### RECORDS SUPPLIED
=== Begin Enclosure ===

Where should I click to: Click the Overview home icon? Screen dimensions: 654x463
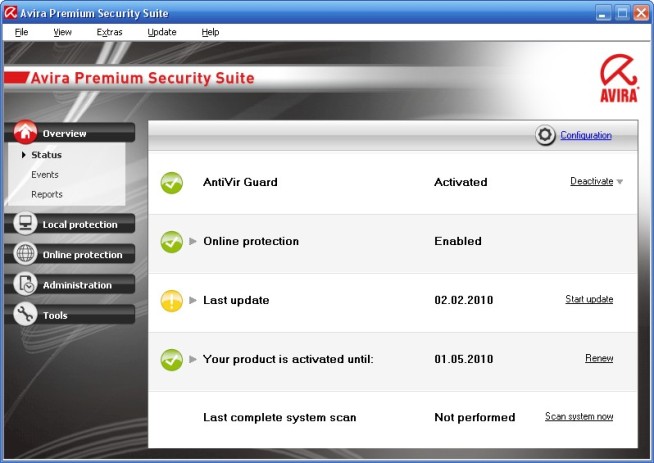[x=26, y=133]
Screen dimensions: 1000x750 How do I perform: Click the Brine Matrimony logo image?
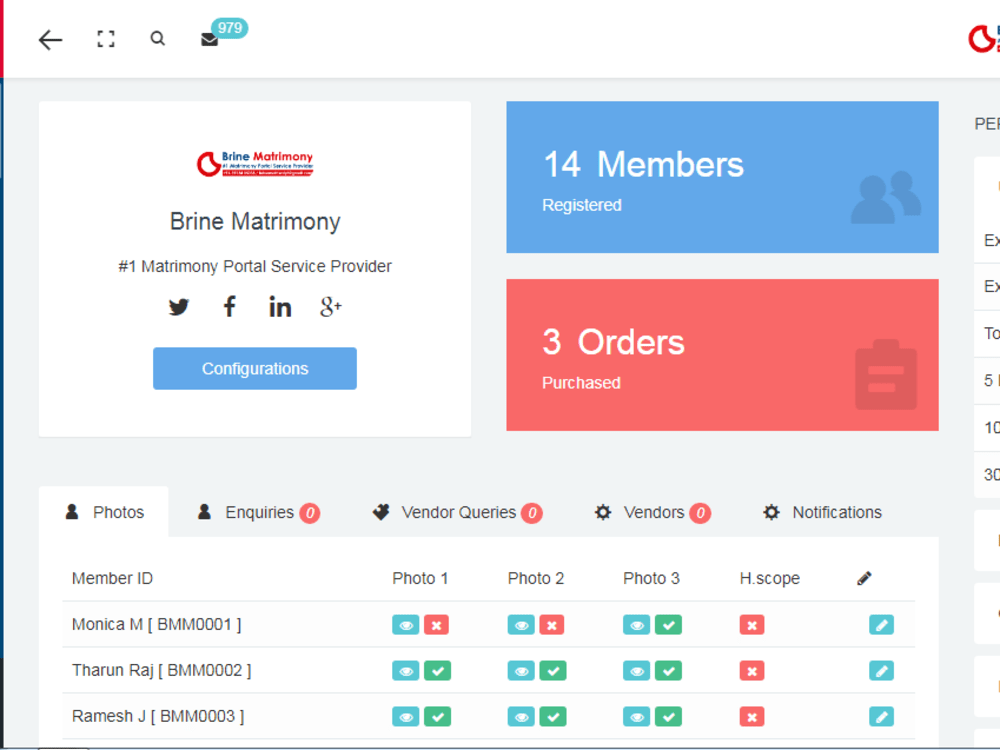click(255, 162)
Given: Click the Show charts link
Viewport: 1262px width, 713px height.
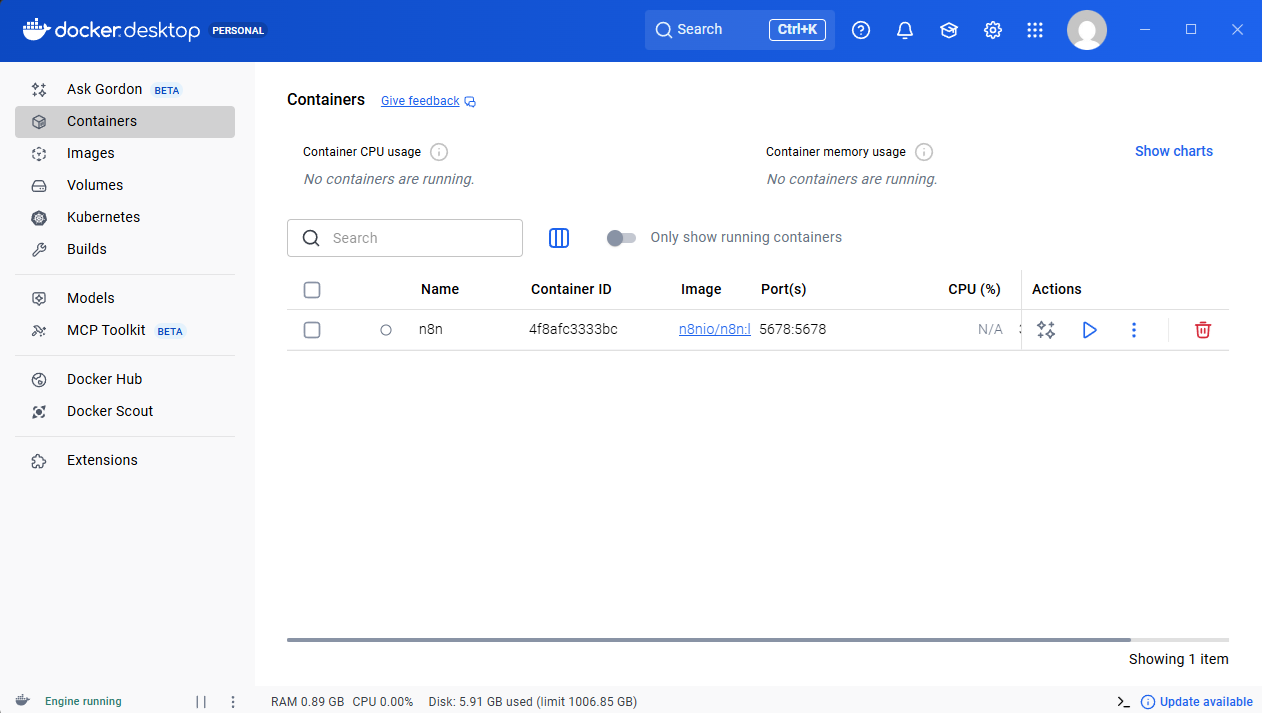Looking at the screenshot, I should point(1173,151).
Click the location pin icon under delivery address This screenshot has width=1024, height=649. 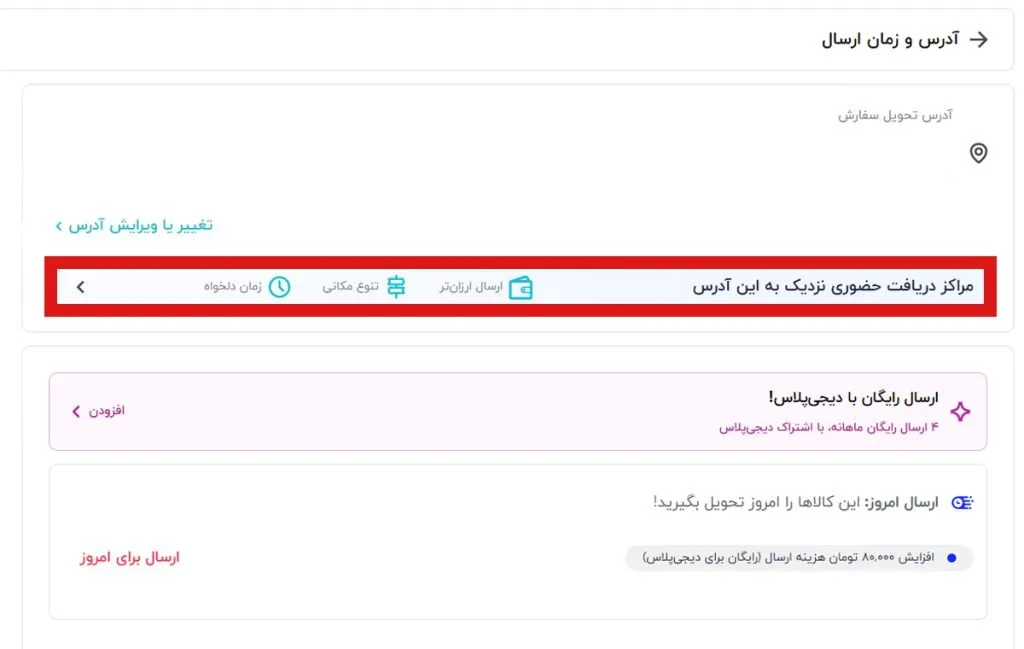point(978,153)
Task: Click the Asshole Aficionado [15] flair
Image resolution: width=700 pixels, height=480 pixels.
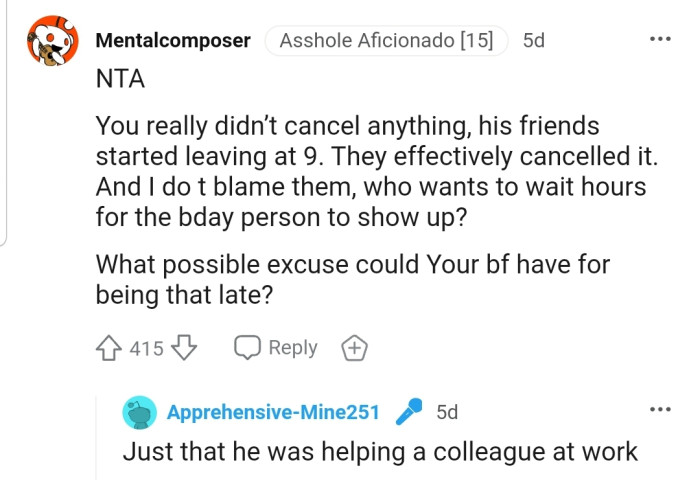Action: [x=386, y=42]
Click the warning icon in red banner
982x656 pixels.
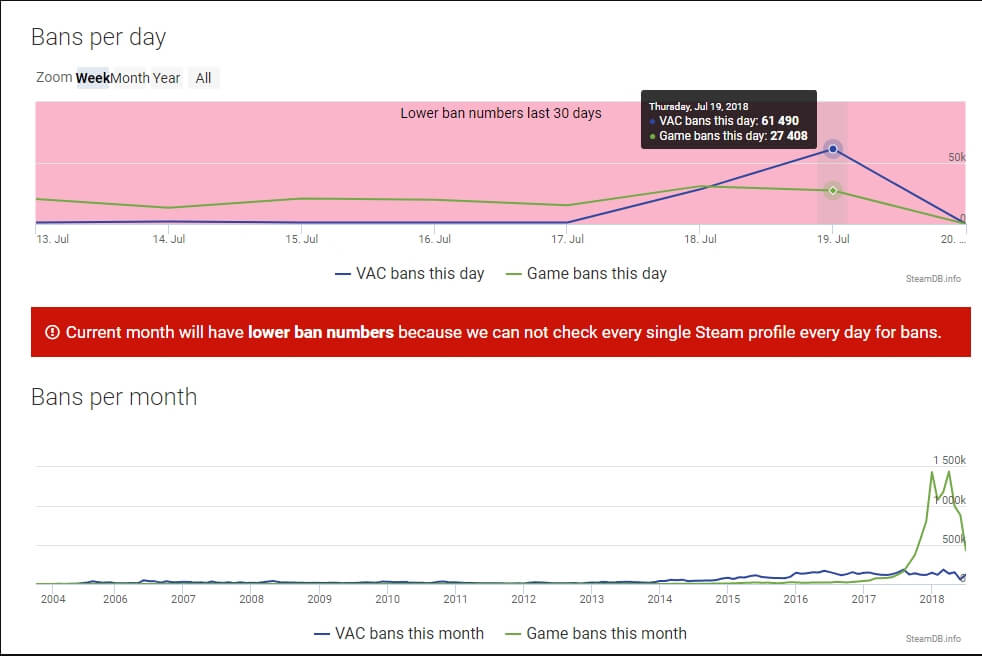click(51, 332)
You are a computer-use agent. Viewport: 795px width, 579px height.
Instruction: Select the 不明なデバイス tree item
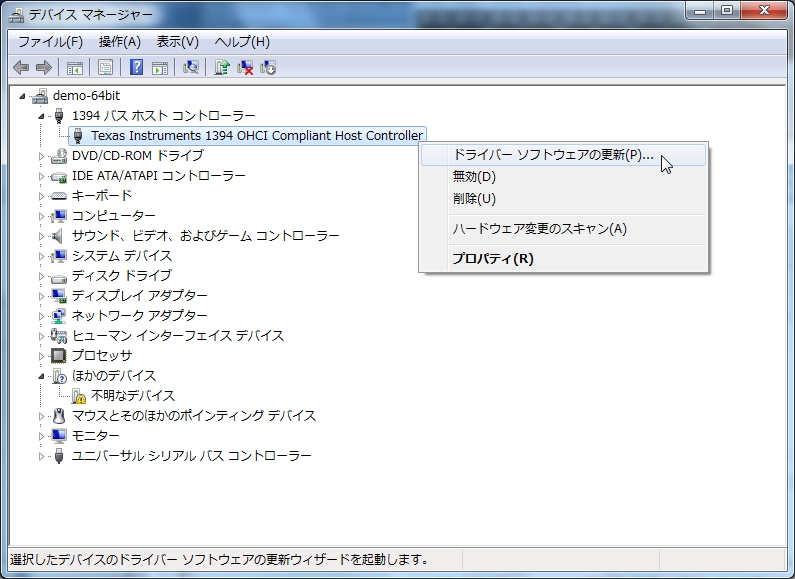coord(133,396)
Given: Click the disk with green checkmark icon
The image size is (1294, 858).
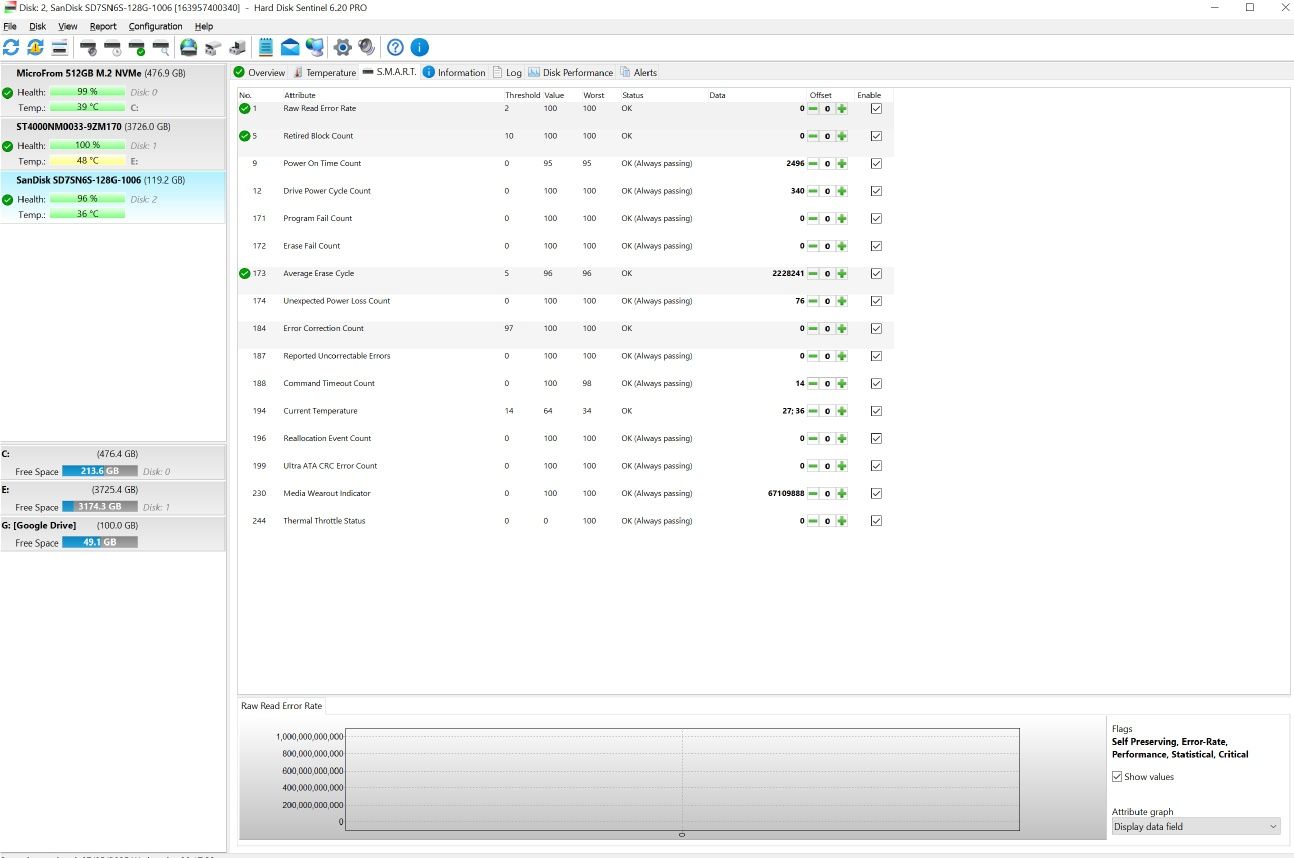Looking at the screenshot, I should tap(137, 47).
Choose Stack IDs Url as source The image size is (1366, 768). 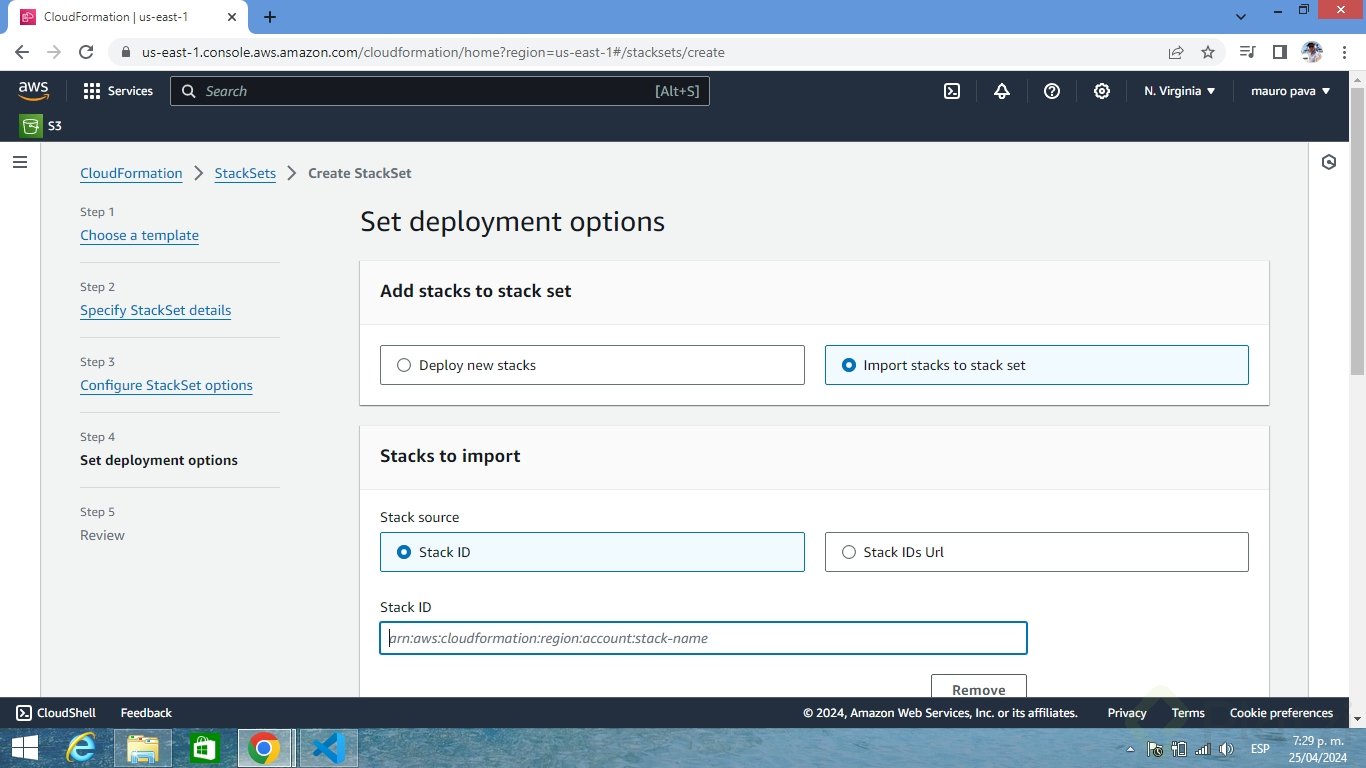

=== End Enclosure ===

### TASK PROMPT
Lines from the entries that contain the string "Given" must be found and copied.

### TASK SOLUTION
Given: Click the Show charts link
Given: Click the disk with green checkmark icon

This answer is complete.